For me, it began with a letter to the editor.

"Since the [Triumph] TR8 in the article was a convertible," said the reader, "the girl in the photo should have been topless also. Try to do better next time."

The reply: "And when we test a car with a moonroof? - Ed."

This was my late-Seventies introduction to Car and Driver, the one automotive magazine that's been a constant in my mailbox for two decades and more. And while the identity of Ed. has changed over the years, the mission of C/D has never wavered: Driving ought to be fun, and cars ought to contribute to that fun, and people who get in the way of that fun, be they on the road or in a government office, need to be identified and dispatched to the slow lane.

One of the hallmarks of C/D has been an absolute refusal to accept dogma handed down from on high. In the Seventies, to get some unfiltered data on the dangers of drunk driving, the magazine rented a test site, got some of its staffers soused, and measured their driving proficiency at various levels of inebriation. The published results — basically, "this stuff is obviously bad for you, but not everyone is impaired at exactly the same rate" — were sufficiently offensive to Big Brother to encourage C/D to repeat the test in the early Eighties with a different drug: marijuana. The results, unsurprisingly, were about the same.

It should surprise no one that this fearlessness has gotten them in a lot of trouble with the sort of kinder, gentler fascists that tend to accumulate in government departments and in "independent" organizations with axes to grind. C/D doesn't care. When the fracas over Ford Explorers and Firestone tires came to a head, C/D bought an Explorer, rigged up a system whereby a tire could be instantly blown by remote control, and watched for signs of rollover. There weren't any. Why are all those Explorers turning up topsy-turvy? Editor-in-chief Csaba Csere isn't assigning any blame, but I believe (and I suspect Csere does too) that this is natural selection in action.

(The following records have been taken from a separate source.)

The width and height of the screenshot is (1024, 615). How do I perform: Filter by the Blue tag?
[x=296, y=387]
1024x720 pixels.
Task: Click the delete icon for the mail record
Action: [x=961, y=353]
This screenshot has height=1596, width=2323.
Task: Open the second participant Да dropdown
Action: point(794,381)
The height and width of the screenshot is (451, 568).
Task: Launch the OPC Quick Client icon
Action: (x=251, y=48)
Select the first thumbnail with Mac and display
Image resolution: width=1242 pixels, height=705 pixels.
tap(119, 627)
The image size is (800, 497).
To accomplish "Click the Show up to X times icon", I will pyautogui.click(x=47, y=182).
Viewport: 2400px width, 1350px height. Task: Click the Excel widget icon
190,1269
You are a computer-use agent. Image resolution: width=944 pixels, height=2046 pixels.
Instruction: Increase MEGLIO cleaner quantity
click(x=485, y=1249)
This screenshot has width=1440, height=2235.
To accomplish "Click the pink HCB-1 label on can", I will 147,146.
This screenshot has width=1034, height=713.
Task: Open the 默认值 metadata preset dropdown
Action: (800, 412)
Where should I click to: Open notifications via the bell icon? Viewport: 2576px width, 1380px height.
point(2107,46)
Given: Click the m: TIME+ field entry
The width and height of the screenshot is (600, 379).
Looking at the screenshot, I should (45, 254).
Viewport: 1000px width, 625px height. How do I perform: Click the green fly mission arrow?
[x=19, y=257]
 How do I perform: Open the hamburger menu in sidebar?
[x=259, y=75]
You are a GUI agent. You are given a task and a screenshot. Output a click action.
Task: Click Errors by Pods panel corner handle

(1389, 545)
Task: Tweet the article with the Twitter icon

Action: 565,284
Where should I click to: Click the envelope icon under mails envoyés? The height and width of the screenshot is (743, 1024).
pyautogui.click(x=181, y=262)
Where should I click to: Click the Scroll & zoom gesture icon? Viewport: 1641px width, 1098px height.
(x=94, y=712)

A common theme at Car and Driver is society's apparent willingness to make the many suffer for the sins of the few. So they opposed attempts to tighten the drunk-driving blood/alcohol content standard to 0.08 percent, pointing out that drivers between 0.08 and 0.10 (the previous standard), by the proponents' own statistics, cause a lot fewer fatalities than drivers way over the limit; in fact, the average BAC for a driver involved in a fatal accident is a whopping 0.18 — and the majority of automotive fatalities don't involve alcohol at all. Not that any of the New Prohibitionists care about little details like that. Neither do the Greens, which embrace expensive smog tests and increasingly-tight emissions controls despite the fact that the vast majority of pollutants of automotive origin come from a relative handful of grossly out-of-tune cars. Donald Stedman, of the University of Denver, the inventor of remote pollution sensors (which the EPA spurns because they can be run without a whole lot of bureaucracy attached), was consulted for the February 2001 C/D, and he reports that in his neck of the woods, half of the pollution comes from a mere 5 percent of the cars; the worst 1 percent produces a full third of all auto emissions. Tightening the screws on automakers will have absolutely zero effect on this situation, and routine "smog checks" are subject to all manner of subterfuge, but apparently it's more important to appear to be doing something than actually to be doing something.

I mention all these political stances just in case you thought it was the job of a car magazine to test cars. Certainly C/D tests cars, also trucks, minivans and SUVs, and occasionally, um, other vehicles; in February, they reviewed a Trident-class nuclear submarine. (Power, 60,000 hp; top speed, 28 mph submerged.) But man does not drive by test results alone, and considering how close we came to electing a man with a morbid fear of the internal-combustion engine to the Presidency, it's clear to me — and to Car and Driver — that an open mind is just as important as an open road.